PERMINTAAN TERTULIS 1: Salin persis bagian dari tulisan tentang hujan, dari "Rabu, 31 Maret" sampai "aku mendapatkan segalanya.".
PERMINTAAN TERTULIS 2: Lanjutkan tulisan tentang hujan setelah kalimat terakhirnya.

KUTIPAN SUMBER:

Rabu, 31 Maret 2010

hujan pun menyapa



Aku berpikir beberapa saat.


Mengapa harus kembali padanya?

Adakah aku salah membaca perasaanku ini ataukah seharusnya aku menunggu jawaban yang sejelas-jelasnya?

Mungkinkah saat ini aku tengah bersimpati padanya, setelah merasa bahwa rasa ini nyata? Karena ia telah kehilangan segalanya, sementara aku mendapatkan segalanya.


Hujan. Wahai hujan…


Andaikan Ia membawanya di sisiku saat ini, maka turunlah dan tahanlah dia di sini hanya untukku. Aku hanya ingin berada di sisinya dalam keheningan suara hujan. Hanya ingin berada di sampingnya, dan ketika nanti hujan ini reda, kami pulang membawa tawa karena kami belajar saling mengerti.

MATERI:
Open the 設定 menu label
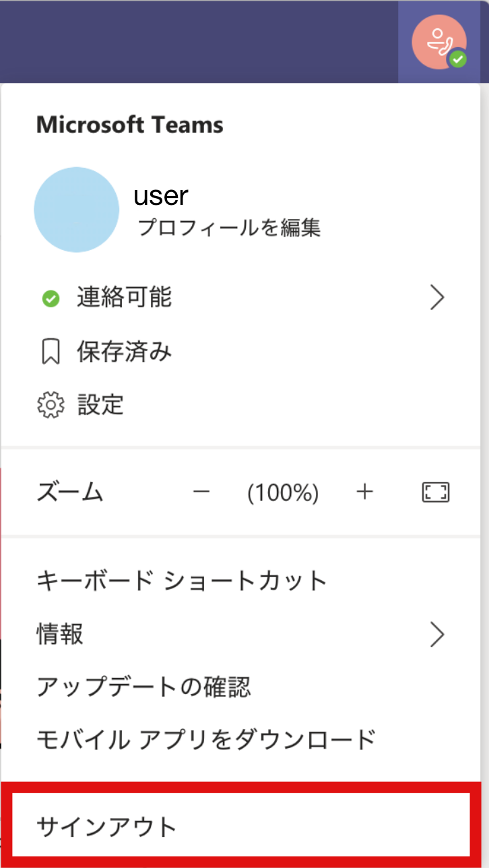 pyautogui.click(x=100, y=405)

JAWABAN TUGAS 1:
Rabu, 31 Maret 2010

hujan pun menyapa



Aku berpikir beberapa saat.


Mengapa harus kembali padanya?

Adakah aku salah membaca perasaanku ini ataukah seharusnya aku menunggu jawaban yang sejelas-jelasnya?

Mungkinkah saat ini aku tengah bersimpati padanya, setelah merasa bahwa rasa ini nyata? Karena ia telah kehilangan segalanya, sementara aku mendapatkan segalanya.

JAWABAN TUGAS 2:
Hujan.


Masa itu, ketika engkau menahannya untukku, di kala itu aku terpaku padanya, dan melupakan semua masa lalu itu.. dan sekarang aku pun ingin engkau menahannya untukku, sehingga aku kembali terpaku padanya. Sedetik pun tak apa.


Hujan.


Ingin sekali aku menari bersamanya di bawah guyuran hujan. Melangkah kecil dengan penuh asa dan mimpi yang akan kuuraikan. Ingin sekali tertawa di balik hujan, dan membuatnya nyaman di sampingku. Ingin sekali membuatnya melupakan sejenak kesedihannya dan membawanya pada duniaku yang penuh keceriaan ini.


Hujan.


Akankah ia merasakan ini?

akankah ia menerima ini?

akankah ia melupakan perasaannya pada wanita itu?

Akankah ia melihatku sebagai seorang wanita?

Akankah ia tersenyum padaku?

Dan akankah ia menerima keadaanku yang mulai ‘menoleh’ padanya kembali?



Sangat merindukannya… rindu sekali… ingin bertemu dengannya...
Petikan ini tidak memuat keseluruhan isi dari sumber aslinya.